Multimodal tasks gained popularity in the last years, with neural networks obtaining unprecedented performance values on them. Two common tasks are Image Captioning (IC) [1] and Visual Question Answering (VQA) [2]. More recently, datasets like CLEVR [3] were introduced, which consists of artificial and automatically generated data, with the motivation of providing clearer evaluation results.

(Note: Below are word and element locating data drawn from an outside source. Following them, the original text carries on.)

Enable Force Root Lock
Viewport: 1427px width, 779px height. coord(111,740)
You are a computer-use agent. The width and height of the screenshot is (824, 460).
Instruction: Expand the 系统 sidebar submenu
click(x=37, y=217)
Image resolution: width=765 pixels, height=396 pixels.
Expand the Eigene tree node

Similar to CLEVR, we are working on a dataset, or more precisely, a data generation system [4] producing abstract images of coloured shapes and statements about these image in the style of traditional formal semantics (e.g. focusing on quantifiers as in "Most squares are red."). As part of this MPhil project, we are interested in investigating IC models, e.g. [1, 5], for this kind of data. The grammar-based language generation system of our framework can also be used for parsing, hence it is possible to evaluate the statements produced by an IC system based on the framework-internal semantics, instead of comparing them to arbitrary 'gold captions', as is common practice for IC evaluation elsewise. Various interesting aspects can be investigated: Do systems generate a wider variety of interesting captions for the same image when run multiple times? Do systems generalise to compose new sentences they have not seen during training?

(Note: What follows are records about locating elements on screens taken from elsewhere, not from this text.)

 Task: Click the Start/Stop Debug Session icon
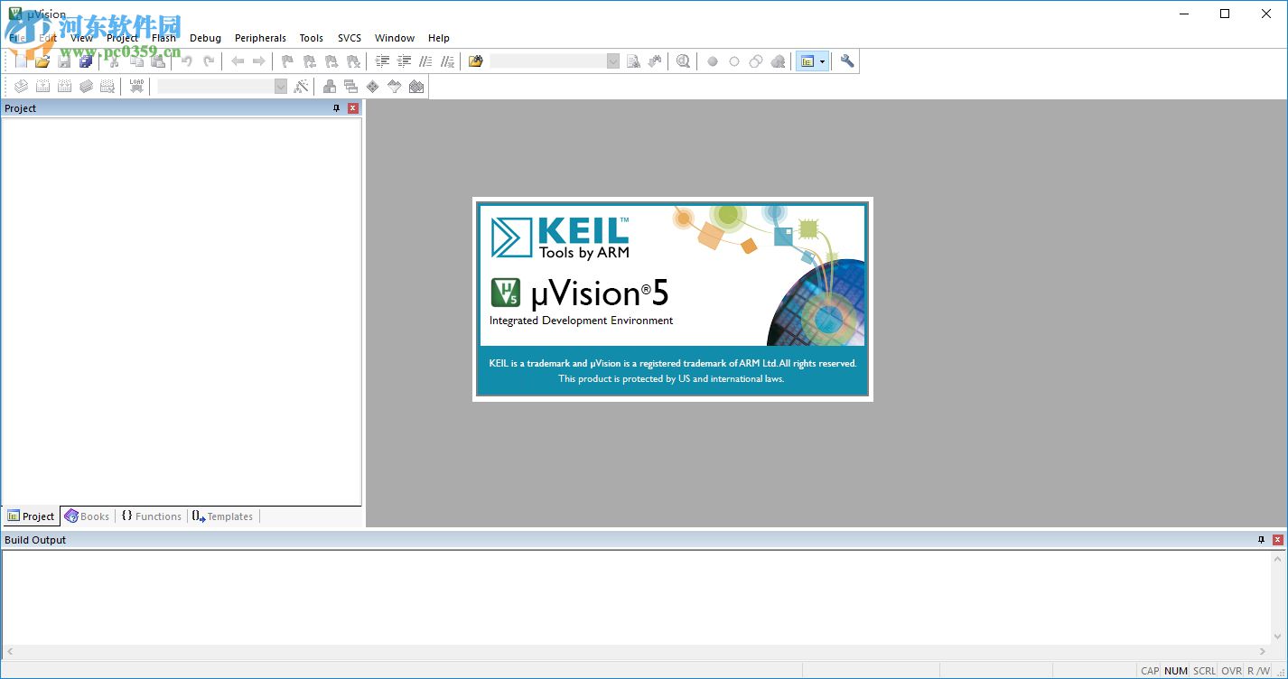[x=683, y=61]
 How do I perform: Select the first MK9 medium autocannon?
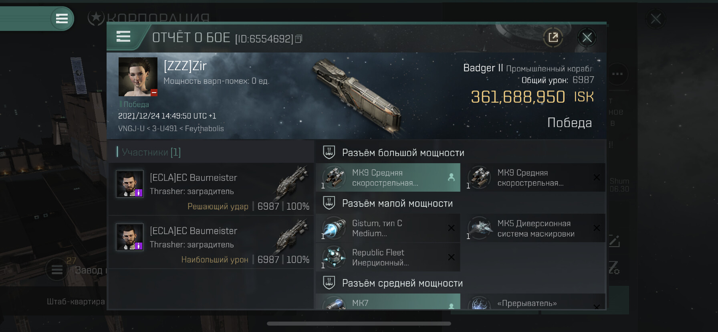(388, 178)
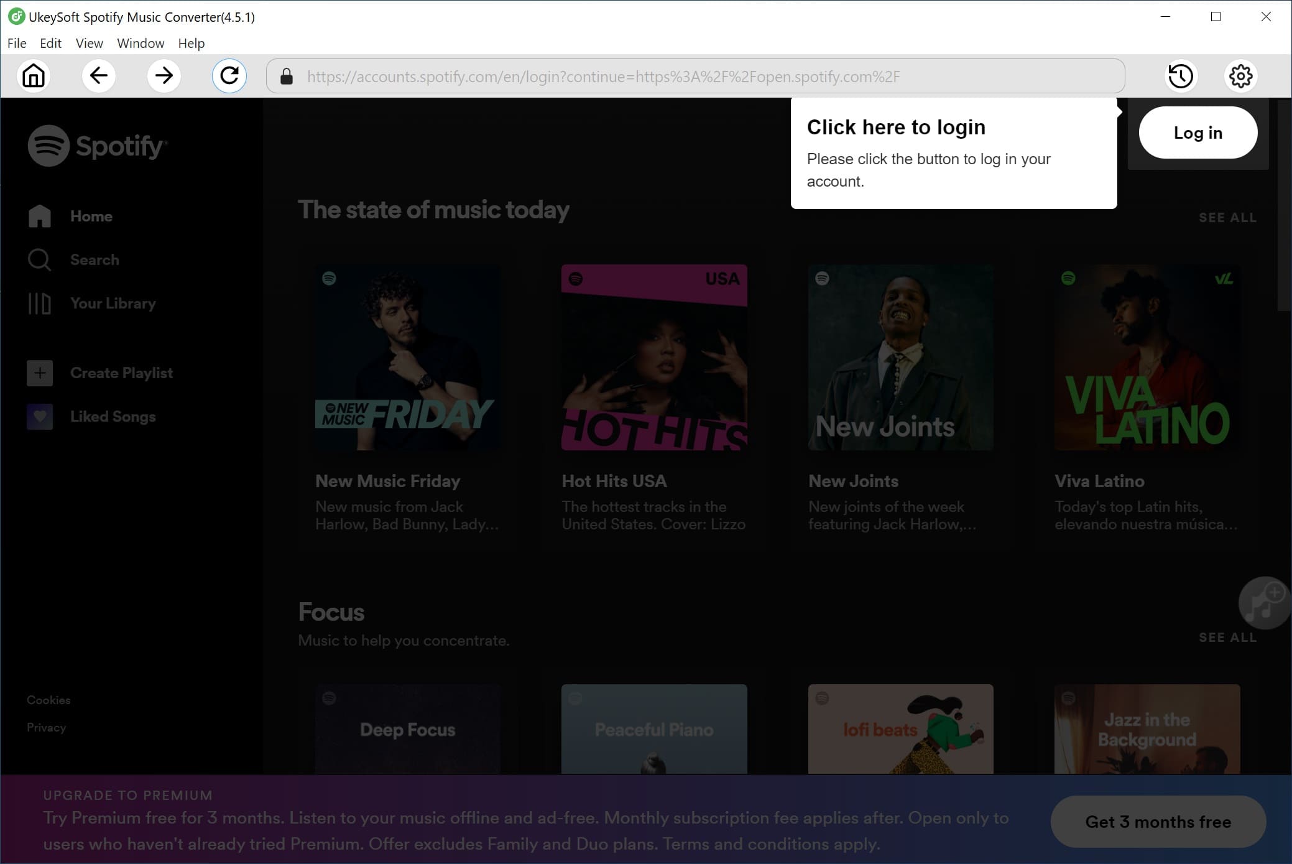Click the Privacy link in sidebar
Image resolution: width=1292 pixels, height=864 pixels.
point(46,728)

[1] https://arxiv.org/abs/1411.4555
[2] https://arxiv.org/abs/1505.00468
[3] https://arxiv.org/abs/1612.06890
[4] https://arxiv.org/abs/1704.04517
[5] https://arxiv.org/abs/1502.03044

A proposition-based summarizer using DMRS

Proposers: Ewa Muszyńska and Yimai Fang
Supervisor: Ann Copestake with Ewa Muszyńska

Description

A proposition-based summariser by Fang and Teufel (2014: https://www.cl.cam.ac.uk/~yf261/papers/ft2014.pdf , 2016: https://www.cl.cam.ac.uk/~yf261/papers/ft2016-new.pdf ) is inspired by an an incremental model of human text processing. It composes a summary of a text based on propositions which are more likely to be remembered by a human given memory limitations. The current summariser extracts propositions from text using a purely syntactic Stanford Parser (Klein and Manning, 2003). The goal of the project we propose is to convert the summariser to extract proposition from a semantic, linguistically-motivated Dependency Minimal Recursion Semantics (DMRS; Copestake, 2007) representation, based on a broad-coverage, linguistically precise English Resource Grammar (ERG; Copestake and Flickinger, 2000). Some potential directions for investigation are: what form and size should the extracted propositions take? what information contained in the DMRS is useful for the summariser? does the richer representation improve the performance of the summariser?